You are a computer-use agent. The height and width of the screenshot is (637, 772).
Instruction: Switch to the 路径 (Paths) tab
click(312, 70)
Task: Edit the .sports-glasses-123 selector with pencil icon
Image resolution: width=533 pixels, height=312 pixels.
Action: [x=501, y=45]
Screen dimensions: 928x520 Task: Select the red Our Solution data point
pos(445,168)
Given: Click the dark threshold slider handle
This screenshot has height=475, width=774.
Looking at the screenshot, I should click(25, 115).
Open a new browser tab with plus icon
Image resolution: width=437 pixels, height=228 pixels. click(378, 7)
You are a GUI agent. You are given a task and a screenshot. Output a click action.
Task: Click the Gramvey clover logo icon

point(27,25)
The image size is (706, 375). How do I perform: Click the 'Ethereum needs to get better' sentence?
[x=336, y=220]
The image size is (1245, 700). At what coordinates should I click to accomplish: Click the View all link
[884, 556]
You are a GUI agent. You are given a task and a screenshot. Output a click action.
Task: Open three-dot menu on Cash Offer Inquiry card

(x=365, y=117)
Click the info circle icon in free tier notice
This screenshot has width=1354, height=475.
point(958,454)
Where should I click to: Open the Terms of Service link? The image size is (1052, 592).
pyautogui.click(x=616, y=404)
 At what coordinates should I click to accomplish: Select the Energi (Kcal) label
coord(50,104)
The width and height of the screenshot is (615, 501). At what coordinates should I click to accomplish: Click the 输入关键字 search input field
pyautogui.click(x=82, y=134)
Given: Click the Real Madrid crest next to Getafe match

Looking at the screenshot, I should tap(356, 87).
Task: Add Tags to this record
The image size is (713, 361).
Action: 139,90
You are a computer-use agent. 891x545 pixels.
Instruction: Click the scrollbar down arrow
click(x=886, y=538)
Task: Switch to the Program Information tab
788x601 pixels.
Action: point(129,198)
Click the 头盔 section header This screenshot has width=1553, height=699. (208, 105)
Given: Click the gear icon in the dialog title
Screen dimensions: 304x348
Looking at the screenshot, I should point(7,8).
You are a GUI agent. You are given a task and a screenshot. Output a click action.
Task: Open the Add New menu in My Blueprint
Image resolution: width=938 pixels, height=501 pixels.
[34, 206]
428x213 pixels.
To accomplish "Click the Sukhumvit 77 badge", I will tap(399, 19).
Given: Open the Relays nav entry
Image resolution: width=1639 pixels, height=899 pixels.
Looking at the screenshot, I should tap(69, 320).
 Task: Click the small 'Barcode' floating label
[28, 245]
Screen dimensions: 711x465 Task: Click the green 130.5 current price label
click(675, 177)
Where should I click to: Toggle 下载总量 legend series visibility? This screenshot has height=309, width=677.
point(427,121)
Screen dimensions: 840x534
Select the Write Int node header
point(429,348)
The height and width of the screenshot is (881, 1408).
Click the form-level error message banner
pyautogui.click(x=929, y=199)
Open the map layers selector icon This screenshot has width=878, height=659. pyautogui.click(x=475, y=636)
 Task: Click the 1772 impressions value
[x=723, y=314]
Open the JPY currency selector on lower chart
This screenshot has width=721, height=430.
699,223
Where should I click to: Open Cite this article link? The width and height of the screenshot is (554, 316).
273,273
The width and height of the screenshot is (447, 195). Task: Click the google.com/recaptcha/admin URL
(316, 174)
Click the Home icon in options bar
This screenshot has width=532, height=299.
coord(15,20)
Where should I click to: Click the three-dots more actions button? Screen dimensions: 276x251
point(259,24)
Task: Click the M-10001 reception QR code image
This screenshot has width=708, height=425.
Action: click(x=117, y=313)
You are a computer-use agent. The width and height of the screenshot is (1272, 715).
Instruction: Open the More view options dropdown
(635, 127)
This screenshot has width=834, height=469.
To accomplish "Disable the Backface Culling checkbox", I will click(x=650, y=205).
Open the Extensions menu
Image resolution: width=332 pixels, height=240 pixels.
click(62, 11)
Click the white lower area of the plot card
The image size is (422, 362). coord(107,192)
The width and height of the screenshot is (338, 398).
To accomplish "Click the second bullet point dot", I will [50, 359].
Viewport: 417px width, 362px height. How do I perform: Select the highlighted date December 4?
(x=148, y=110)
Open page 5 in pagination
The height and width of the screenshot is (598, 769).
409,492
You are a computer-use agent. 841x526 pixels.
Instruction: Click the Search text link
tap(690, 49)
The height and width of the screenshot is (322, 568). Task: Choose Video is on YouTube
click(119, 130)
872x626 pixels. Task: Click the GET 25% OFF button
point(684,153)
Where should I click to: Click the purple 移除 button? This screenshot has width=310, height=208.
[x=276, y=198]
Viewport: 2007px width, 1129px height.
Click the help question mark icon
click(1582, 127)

> **Compito**: Riporta come lista numerata le righe dalla riga che contiene "Viewport: 417px width, 362px" fino alla fine dell'elenco, entrambe comprese. Tralascia le righe vuote.

> **Soluzione esercizio**:
1. Viewport: 417px width, 362px height. How do I perform: Select the highlighted date December 4?
2. (x=148, y=110)
3. Open page 5 in pagination
4. The height and width of the screenshot is (598, 769).
5. 409,492
6. You are a computer-use agent. 841x526 pixels.
7. Instruction: Click the Search text link
8. tap(690, 49)
9. The height and width of the screenshot is (322, 568). Task: Choose Video is on YouTube
10. click(119, 130)
11. 872x626 pixels. Task: Click the GET 25% OFF button
12. point(684,153)
13. Where should I click to: Click the purple 移除 button? This screenshot has width=310, height=208.
14. [x=276, y=198]
15. Viewport: 2007px width, 1129px height.
16. Click the help question mark icon
17. click(1582, 127)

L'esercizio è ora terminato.